I position myself as a feminist theorist and cultural critic with a specific focus on cultural production from women writers and filmmakers of the Caribbean and and its diaspora population located in the US. In the context of my research, feminist theorizing refers to the historical and interdisciplinary task of unearthing the lesser ­known voices of women writers and intellectuals and bringing these voices into dialogue with more familiar texts and authors. As a theorist and philosopher, I consider this search a broad­ scope interdisciplinary task rooted in common theoretical principles. I believe that the discovery of women’s voices from the past constitutes an important contribution to scholarship that examines the relationship between masculine and feminine perspectives and embodiment in different cultural contexts.

In my work as a cultural critic, I focus on texts from Caribbean women writers and filmmakers that demonstrate resistance to oppressions made possible through individual and collective empowerment. I have found Nelly Richard’s Masculine/ feminine paradigm of cultural criticism in which the “feminine” is considered a socio­-cultural force that disrupts the “masculine” objectification of difference through metaphors of a socially unified whole rooted in race, class, and gender hierarchies and inequality useful in this endeavor. Through comparison of the logic, motivating forces and causal relationships at work in representations of power that oppress with empowered representations, my work aims to identify and cultivate understanding of the differences that characterize appropriations of cultural otherness by discourses of power and the empowered voices of resistant subjectivities that stand alone in their articulation of identity.

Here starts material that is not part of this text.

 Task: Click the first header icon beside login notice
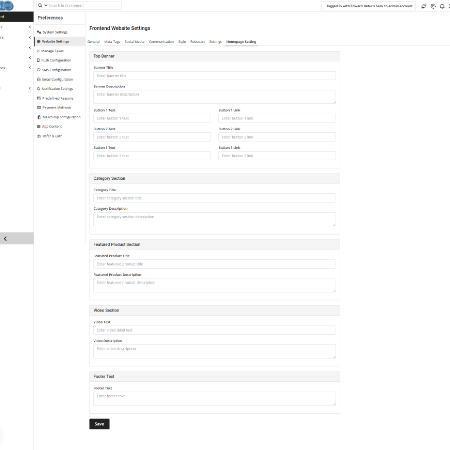(423, 6)
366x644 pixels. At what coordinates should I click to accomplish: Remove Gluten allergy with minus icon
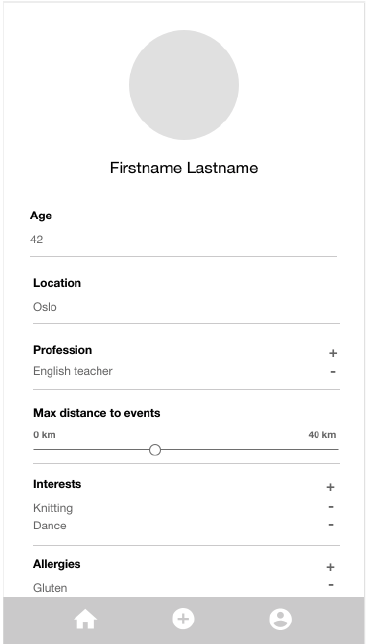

My dissertation, “Resisting Traditions: The Transformation of Identity Politics in the Work of Three Caribbean Women Writers,” is an example of how I combine my work as a feminist theorist and cultural critic in my scholarship. In this project, I bring together three texts from the Hispanophone Caribbean, In the Time of the Butterflies by Julia Alvarez, Nuestra Señora de la noche by Mayra Santos­-Febres, and La hija de Cuba by María Elena Cruz Varela as models of fictional biographies that give voice to historical women in their respective national contexts by narrating their lives and the experiences leading up to their role as agents of history and social change. Drawing on the theory and method of cultural critics Jean Franco and Nelly Richard among others, I argue that Alvarez, Santos­-Febres, and Cruz Varela use the lives and work of the Mirabal sisters (1924­-1960 Dominican Republic), Isabel Luberza (1901­-1974 Puerto Rico), and Gertrudis Gómez de Avellaneda (1814­-1873 Cuba, Spain) as a point of departure for writing a biographical fiction that disrupts cultural messages about race, class and gender identity through penetration into the meaning contexts of race, class, and gender positions within the discursively constructed identity paradigms of their respective national cultures. This is accomplished through a narrative form that presents readers with a biographical account of these historical women’s lives that moves from experience to understanding in its presentation of the protagonist’s character. In doing so, these works resist traditional reading practices that filter textual meaning according to culturally prescribed beliefs and assumptions and explore the historical nuances of race, class and gender positions as a lived reality. In In the Time of the Butterflies, Nuestra Señora de la noche and La hija de Cuba, readers are able to observe the protagonists’ resistance to oppression contextually, as motivated by specific experiences and feelings as they work with others to bring their will into action and transform their social context. At present, I am preparing an article and book manuscript from this material for publication.